Dalam pernyataannya, Juleha mengajak seluruh pelaku industri penyembelihan, termasuk peternak, pedagang, dan konsumen, untuk menerapkan standar-standar berikut:
- Penggunaan peralatan tajam yang bersih agar proses pemotongan cepat dan meminimalkan penderitaan.
- Pengepakan hewan dalam kondisi tenang, menghindari penumpukan dan kebisingan yang dapat menimbulkan stres.

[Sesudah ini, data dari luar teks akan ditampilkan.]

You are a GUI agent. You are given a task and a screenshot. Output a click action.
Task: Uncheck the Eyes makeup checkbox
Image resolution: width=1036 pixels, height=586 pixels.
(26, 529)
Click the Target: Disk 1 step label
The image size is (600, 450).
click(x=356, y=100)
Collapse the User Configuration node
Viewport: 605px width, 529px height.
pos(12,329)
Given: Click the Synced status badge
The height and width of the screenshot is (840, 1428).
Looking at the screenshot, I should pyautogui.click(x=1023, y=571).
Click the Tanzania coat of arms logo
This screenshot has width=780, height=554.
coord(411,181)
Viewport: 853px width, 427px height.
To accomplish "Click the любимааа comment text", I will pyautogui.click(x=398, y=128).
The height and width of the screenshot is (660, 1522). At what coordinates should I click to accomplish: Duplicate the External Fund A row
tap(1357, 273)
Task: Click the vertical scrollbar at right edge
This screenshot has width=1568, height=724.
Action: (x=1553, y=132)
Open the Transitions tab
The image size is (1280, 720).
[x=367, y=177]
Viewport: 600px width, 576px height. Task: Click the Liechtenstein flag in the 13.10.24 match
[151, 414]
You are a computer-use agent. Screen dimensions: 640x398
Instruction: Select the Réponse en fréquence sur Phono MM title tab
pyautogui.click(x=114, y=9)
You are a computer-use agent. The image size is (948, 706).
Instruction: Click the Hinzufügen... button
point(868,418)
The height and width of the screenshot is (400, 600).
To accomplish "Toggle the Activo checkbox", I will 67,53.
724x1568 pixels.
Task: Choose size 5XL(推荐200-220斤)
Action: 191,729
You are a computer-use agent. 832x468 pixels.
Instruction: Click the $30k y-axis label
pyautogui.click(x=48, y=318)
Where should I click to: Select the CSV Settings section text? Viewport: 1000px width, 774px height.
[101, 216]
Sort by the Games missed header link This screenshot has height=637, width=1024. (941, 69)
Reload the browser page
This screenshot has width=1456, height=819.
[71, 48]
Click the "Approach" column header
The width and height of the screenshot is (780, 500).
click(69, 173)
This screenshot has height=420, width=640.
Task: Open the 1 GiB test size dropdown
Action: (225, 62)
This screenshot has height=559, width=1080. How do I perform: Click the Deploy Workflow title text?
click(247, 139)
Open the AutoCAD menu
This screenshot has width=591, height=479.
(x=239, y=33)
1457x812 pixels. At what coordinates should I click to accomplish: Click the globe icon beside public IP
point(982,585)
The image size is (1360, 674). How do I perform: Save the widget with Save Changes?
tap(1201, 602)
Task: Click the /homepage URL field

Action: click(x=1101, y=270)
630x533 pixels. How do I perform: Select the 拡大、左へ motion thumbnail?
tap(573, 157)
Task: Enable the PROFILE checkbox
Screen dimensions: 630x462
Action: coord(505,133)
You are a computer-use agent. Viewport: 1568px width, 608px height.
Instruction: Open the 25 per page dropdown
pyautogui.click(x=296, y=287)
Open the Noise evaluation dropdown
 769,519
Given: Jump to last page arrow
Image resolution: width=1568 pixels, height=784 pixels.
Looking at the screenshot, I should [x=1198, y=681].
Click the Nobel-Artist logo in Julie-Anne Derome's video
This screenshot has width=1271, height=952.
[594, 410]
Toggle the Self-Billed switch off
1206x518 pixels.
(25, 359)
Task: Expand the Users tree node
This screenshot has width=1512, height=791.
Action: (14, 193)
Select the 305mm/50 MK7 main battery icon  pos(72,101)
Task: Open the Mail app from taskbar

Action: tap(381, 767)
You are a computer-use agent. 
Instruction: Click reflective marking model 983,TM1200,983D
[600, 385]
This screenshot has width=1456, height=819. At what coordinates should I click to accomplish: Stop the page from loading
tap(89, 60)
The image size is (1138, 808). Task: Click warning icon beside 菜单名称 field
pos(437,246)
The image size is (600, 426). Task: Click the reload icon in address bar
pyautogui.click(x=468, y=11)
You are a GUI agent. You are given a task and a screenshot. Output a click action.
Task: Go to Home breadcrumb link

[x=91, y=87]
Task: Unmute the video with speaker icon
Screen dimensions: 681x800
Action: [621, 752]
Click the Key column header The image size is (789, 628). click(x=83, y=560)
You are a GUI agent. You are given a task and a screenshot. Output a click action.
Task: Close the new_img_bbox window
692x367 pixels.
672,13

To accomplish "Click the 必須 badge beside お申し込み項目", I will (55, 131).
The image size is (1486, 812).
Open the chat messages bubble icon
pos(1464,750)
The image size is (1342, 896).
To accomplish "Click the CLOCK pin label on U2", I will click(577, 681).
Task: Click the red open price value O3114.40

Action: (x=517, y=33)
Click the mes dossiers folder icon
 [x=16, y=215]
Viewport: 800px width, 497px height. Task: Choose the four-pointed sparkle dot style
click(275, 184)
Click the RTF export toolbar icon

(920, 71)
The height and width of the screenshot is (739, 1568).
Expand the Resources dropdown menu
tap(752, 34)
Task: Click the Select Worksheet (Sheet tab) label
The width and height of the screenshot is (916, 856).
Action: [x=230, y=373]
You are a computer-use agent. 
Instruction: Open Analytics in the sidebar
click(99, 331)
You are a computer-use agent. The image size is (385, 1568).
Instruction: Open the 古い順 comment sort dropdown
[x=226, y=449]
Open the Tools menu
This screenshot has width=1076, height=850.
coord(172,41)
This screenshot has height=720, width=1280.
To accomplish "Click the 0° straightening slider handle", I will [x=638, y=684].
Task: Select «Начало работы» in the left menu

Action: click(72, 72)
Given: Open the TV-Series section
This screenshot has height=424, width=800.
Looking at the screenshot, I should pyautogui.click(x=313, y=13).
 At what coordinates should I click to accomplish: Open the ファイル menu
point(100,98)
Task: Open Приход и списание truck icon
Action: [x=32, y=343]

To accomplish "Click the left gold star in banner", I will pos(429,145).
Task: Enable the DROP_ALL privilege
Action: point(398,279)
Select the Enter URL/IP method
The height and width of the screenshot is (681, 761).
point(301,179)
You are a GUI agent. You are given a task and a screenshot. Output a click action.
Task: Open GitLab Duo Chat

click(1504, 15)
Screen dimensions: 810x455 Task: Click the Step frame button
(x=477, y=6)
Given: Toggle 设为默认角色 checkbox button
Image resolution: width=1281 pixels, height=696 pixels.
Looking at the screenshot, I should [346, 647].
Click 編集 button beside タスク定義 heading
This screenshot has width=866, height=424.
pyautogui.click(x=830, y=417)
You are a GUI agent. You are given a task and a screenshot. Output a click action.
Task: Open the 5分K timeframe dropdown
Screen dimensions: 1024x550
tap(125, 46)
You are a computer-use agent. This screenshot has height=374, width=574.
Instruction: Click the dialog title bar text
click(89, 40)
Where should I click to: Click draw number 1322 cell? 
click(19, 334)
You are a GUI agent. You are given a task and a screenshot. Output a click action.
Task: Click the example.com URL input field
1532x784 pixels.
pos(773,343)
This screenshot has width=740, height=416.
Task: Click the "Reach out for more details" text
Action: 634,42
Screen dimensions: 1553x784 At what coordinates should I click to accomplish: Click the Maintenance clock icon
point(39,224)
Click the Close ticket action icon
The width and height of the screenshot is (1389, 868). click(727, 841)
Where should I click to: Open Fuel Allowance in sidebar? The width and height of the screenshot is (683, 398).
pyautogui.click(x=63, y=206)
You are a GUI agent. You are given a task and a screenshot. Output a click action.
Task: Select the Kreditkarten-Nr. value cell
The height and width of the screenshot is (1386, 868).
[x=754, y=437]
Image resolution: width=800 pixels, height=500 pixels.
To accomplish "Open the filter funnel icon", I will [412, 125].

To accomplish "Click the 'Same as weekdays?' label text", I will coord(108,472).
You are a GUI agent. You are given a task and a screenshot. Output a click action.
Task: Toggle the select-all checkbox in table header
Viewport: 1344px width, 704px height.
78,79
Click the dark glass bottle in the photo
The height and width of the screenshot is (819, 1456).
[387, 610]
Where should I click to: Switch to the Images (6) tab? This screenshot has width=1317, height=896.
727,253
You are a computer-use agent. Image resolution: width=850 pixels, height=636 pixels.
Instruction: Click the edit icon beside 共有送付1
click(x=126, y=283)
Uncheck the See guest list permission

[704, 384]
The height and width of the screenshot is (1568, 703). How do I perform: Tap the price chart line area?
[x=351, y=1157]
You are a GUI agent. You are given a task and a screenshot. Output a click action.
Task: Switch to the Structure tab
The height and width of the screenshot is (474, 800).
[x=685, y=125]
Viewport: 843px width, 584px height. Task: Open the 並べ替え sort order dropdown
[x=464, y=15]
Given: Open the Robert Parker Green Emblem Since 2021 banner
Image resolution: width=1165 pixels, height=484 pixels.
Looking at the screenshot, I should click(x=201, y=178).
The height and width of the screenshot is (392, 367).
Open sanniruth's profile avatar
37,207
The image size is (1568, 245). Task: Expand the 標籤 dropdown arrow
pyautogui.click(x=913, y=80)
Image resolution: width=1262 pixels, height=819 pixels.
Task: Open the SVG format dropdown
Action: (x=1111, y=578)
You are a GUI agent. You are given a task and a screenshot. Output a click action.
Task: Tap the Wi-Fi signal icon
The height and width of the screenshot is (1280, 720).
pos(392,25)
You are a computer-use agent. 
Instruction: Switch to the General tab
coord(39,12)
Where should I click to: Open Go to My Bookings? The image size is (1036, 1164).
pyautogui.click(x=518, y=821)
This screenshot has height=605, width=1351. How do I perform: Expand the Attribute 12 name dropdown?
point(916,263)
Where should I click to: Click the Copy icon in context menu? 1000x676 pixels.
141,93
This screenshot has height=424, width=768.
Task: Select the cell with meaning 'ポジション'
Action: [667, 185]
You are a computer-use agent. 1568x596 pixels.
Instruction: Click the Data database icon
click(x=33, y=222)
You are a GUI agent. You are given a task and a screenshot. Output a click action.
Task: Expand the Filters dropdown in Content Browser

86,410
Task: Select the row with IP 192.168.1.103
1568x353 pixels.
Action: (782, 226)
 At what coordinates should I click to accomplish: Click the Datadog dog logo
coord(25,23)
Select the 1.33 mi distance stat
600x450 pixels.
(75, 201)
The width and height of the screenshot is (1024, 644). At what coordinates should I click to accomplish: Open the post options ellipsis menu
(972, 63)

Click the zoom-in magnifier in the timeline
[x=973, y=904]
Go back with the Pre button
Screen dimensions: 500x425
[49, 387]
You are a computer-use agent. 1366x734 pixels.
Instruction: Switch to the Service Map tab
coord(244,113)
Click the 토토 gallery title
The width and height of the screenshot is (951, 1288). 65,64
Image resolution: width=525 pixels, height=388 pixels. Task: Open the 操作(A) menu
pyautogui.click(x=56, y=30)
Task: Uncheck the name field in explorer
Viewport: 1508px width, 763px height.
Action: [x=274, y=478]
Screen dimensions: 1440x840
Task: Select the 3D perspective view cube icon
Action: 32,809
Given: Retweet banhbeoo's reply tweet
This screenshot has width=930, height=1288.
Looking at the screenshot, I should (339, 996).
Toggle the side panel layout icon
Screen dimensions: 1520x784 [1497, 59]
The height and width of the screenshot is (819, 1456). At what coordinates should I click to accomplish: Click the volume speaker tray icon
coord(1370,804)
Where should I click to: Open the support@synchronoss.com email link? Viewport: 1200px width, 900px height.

- Penyembelihan dilakukan oleh tenaga ahli yang telah mendapatkan pelatihan khusus tentang adab ihsan.
- Pengawasan ketat oleh otoritas terkait untuk memastikan kepatuhan terhadap standar kesejahteraan hewan.
- Penerapan prosedur penanganan pasca penyembelihan yang higienis untuk menjaga kualitas daging kurban.
Juleha juga menyoroti pentingnya sosialisasi kepada masyarakat luas mengenai nilai-nilai kemanusiaan dalam ibadah kurban. Menurut mereka, penerapan adab ihsan tidak hanya mencerminkan kepatuhan terhadap ajaran agama, tetapi juga mendukung upaya global dalam meningkatkan kesejahteraan hewan.
Organisasi tersebut mengajak pemerintah, Lembaga Pengembangan Halal (LPH), serta lembaga keagamaan untuk berkolaborasi dalam menyusun regulasi yang lebih ketat serta program pelatihan bagi juru sembelih. Diharapkan, dengan dukungan semua pihak, proses kurban dapat dilaksanakan secara etis, aman, dan sesuai dengan prinsip-prinsip kemanusiaan.
Dengan demikian, diharapkan Idul Adha tahun ini tidak hanya menjadi momentum ibadah, tetapi juga menjadi contoh nyata bagaimana umat dapat memperlakukan hewan dengan rasa hormat dan kasih sayang.